Edited by: snuggle79 at: 5/8/03 2:51:07 pm
snuggle79
 


Re: Can't Wait for the Finale!!!

Postby Puff » Thu May 08, 2003 1:32 am

Wow Lipkandy that was truly amazing. I loved how you made everything right. In fact it was better than right with Willow and Tara together and all of the scoobies happy. I love how you gave Dawn someone as well. The trading cards were brilliant, although (like xita) I am curiuos to know why the symbols didn't work and what Willow's was.



I absolutly loved this story and I am SO excited about an idea of a sequel, there is definitly a lot more you can tell. And with the way that you write and the grasp that you have on the characters there is positivly a lot more of your work that I would love to read.



I need to go through and save all of this as one document so that I can re-read it uninterupted. It's just simply brilliant. Thank you so much for posting and sharing it with us. Oh and i am glad that you feel better :)







Cheese. It's milk that you chew.

Puff
 


Re: Finale

Postby Bluerain95 » Thu May 08, 2003 5:00 am

Fabulous story, both this one and the S4 one. You did a wonderful job rewriting all the bad stuff and making the world right again. I loved every minute of it! I like that you now have a foundation for even more great stories - sequels and prequels.



My favorite little line from this last bit was the one where Willow noticed Buffy's new clothes and thought to herself "Trinity the vampire slayer". I love little hidden bits like that and since I just watched the Matrix a few days ago, the image came into my head immediately :grin



Thank you for a great ride! Have fun with real life, but don't wait too long to write again :pray I'm not sure I can wait.



--Blue Rain

Bluerain95
 


...

Postby Rane » Thu May 08, 2003 5:28 am

this was just fabulous! i loved the ending where they realities mesh and the girls are back together. all the girls apparently. lol... mel, amazing... i'm pretty speechless right now. sorry.

"Take care of my heart, won't you please? Take care of it because it's all that I have. And if you let me, I'll take care of your heart too." Pure sweetness in the look between Willow and Tara.

Rane
11. Fish in the Bowl
 
Posts: 1366
Joined: Sun Apr 24, 2005 4:27 pm
Location: USA


Re: Finale

Postby lipkandy » Thu May 08, 2003 5:54 am

um wow!! I'm...um...wow again!



JennY thank you! and so glad you liked the photos too. actually, I had a huge section on that and decided to cut because it was getting out of hand. i loved imagining them all in these weird candid moments and working backward to the scene. thanks again for the post! :)

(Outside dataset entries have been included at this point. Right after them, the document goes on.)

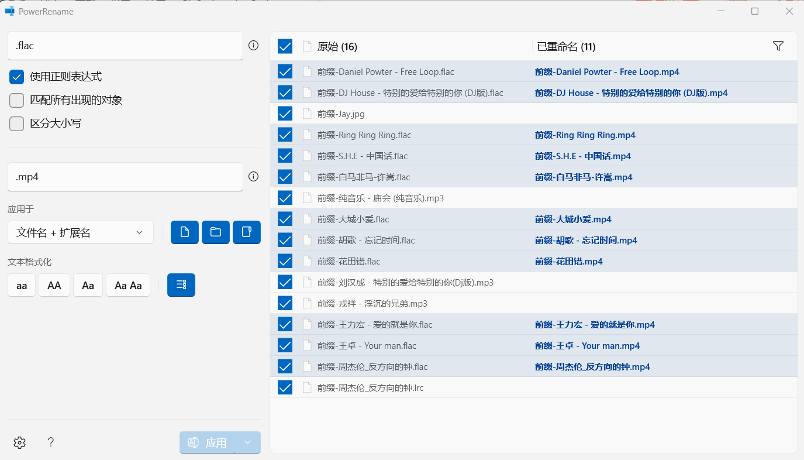Screen dimensions: 804x460
Task: Click the include files icon button
Action: (185, 232)
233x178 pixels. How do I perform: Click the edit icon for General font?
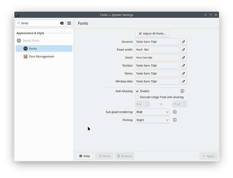coord(184,42)
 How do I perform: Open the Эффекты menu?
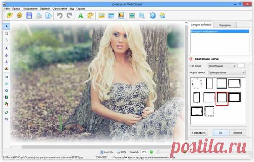pos(45,8)
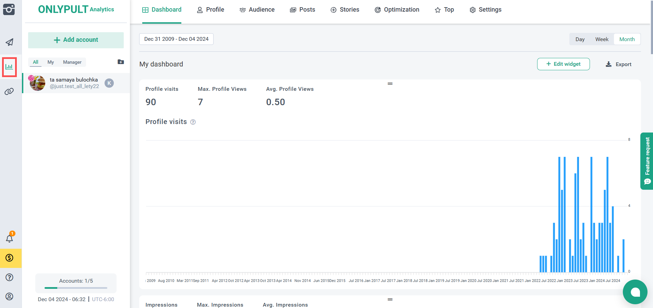Click the Add account button
The height and width of the screenshot is (308, 653).
click(x=76, y=40)
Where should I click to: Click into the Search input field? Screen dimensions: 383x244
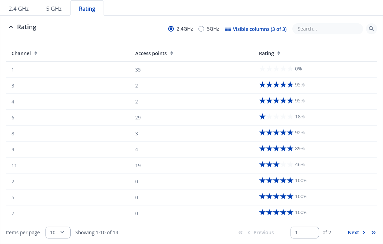click(x=327, y=29)
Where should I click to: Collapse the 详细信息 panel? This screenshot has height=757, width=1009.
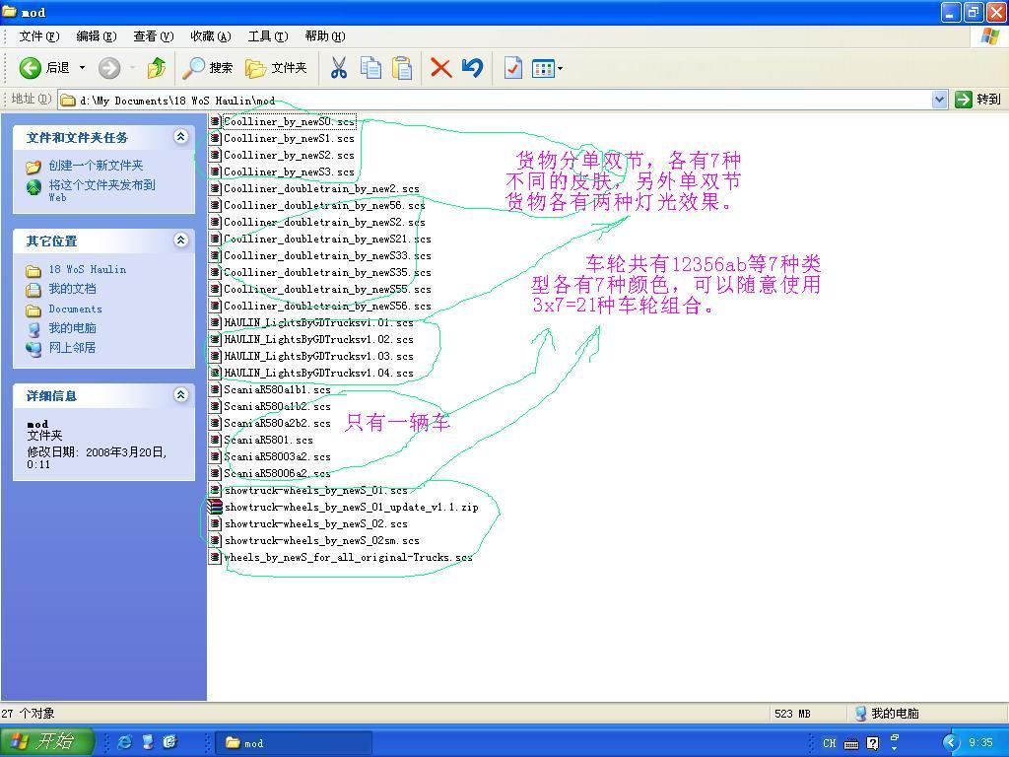[x=180, y=395]
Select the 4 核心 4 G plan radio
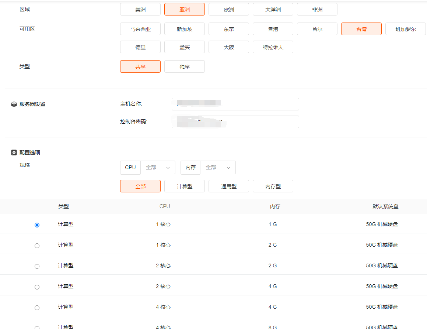Screen dimensions: 427x329 (x=37, y=308)
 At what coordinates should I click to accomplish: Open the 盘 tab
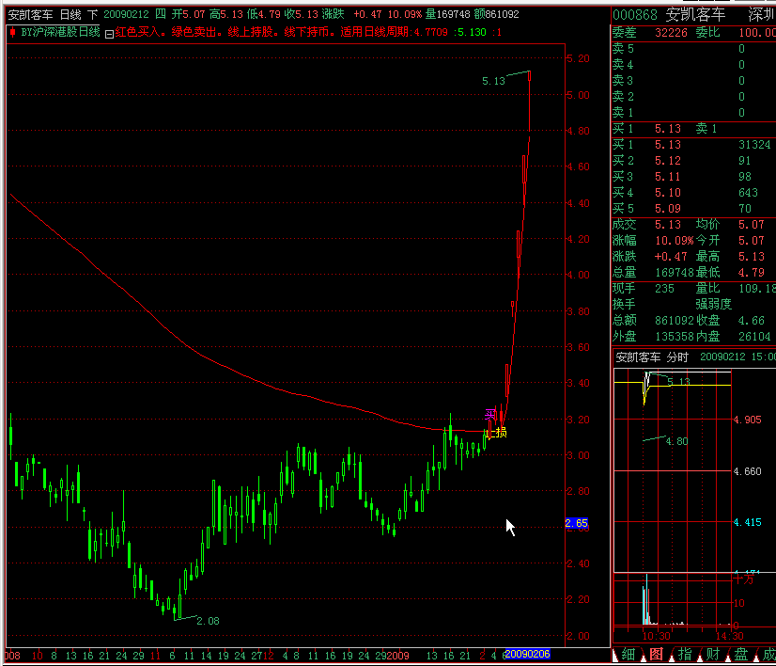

snuggle hey!! I'm sooooo glad I could give you a happy ending (for everyone). you're another one of those wonderful kittens who's helped this along from the beginning. and they all deserve to be happy...and so do the kittens damnit!!! you especially. thanks again for sticking with me through all of it and for...everything :)



Puff yeah, I was a little worried about the Dawn section, but I figure with Tara as her role model she has to at least be questioning things. and as far as the trading cards...it was really my way of showing the scoobies finding a way to rally around each other at a difficult time (Glory and Joyce). a kind of group hug without the touchy-feely aspect (it was partially Faith's idea after all). as far as the symbols...heh. you'll find out. eventually. hmmm, maybe I should take a poll on what Willow's symbol would be. if Tara is the sun, Willow is the _____ . thanks so much for posting.



Bluerain hey! and thanks! and so glad I could help make the BTVS world a little better. I really don't know if I can over-emphasize how much I loved this show when it was good.



and
Quote:
My favorite little line from this last bit was the one where Willow noticed Buffy's new clothes and thought to herself "Trinity the vampire slayer".




heh. there is no spoon.



Rane hahaha. sneaky girl. I was doing a drive-by in your 'kinks' thread when you posted.



Quote:
i loved the ending where they realities mesh and the girls are back together. all the girls apparently. lol...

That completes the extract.